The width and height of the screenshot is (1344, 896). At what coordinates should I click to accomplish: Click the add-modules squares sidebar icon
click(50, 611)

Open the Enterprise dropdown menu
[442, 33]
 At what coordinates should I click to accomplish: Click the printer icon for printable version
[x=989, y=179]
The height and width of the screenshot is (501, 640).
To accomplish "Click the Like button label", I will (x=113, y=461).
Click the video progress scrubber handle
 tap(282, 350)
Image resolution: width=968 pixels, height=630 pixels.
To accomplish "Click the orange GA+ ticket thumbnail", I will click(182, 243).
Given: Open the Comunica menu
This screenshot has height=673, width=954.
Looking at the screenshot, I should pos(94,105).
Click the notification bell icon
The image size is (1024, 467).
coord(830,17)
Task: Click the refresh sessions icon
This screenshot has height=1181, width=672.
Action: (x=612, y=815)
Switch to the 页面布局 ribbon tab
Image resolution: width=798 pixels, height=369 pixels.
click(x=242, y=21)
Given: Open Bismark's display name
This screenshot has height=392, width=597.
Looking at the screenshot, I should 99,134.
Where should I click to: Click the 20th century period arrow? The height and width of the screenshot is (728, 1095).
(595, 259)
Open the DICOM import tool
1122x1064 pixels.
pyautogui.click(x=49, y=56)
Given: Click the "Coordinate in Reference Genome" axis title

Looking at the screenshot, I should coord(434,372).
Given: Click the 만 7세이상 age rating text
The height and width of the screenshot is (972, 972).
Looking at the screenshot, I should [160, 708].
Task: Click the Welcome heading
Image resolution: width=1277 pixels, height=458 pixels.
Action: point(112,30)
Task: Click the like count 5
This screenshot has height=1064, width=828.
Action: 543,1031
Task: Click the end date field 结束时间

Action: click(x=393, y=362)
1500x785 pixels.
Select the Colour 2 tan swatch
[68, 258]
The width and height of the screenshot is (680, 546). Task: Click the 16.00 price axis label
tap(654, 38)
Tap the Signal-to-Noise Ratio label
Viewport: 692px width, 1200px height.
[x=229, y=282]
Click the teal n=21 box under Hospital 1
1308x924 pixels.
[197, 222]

----

TASK REQUIREMENTS — Quote the line that contains "Where should I" and each line after it through the end of the data, exactly, leaving out everything else.

EXPECTED ANSWER —
Where should I click to: Click the 20th century period arrow? The height and width of the screenshot is (728, 1095).
(595, 259)
Open the DICOM import tool
1122x1064 pixels.
pyautogui.click(x=49, y=56)
Given: Click the "Coordinate in Reference Genome" axis title

Looking at the screenshot, I should coord(434,372).
Given: Click the 만 7세이상 age rating text
The height and width of the screenshot is (972, 972).
Looking at the screenshot, I should [160, 708].
Task: Click the Welcome heading
Image resolution: width=1277 pixels, height=458 pixels.
Action: point(112,30)
Task: Click the like count 5
This screenshot has height=1064, width=828.
Action: 543,1031
Task: Click the end date field 结束时间

Action: click(x=393, y=362)
1500x785 pixels.
Select the Colour 2 tan swatch
[68, 258]
The width and height of the screenshot is (680, 546). Task: Click the 16.00 price axis label
tap(654, 38)
Tap the Signal-to-Noise Ratio label
Viewport: 692px width, 1200px height.
[x=229, y=282]
Click the teal n=21 box under Hospital 1
1308x924 pixels.
[197, 222]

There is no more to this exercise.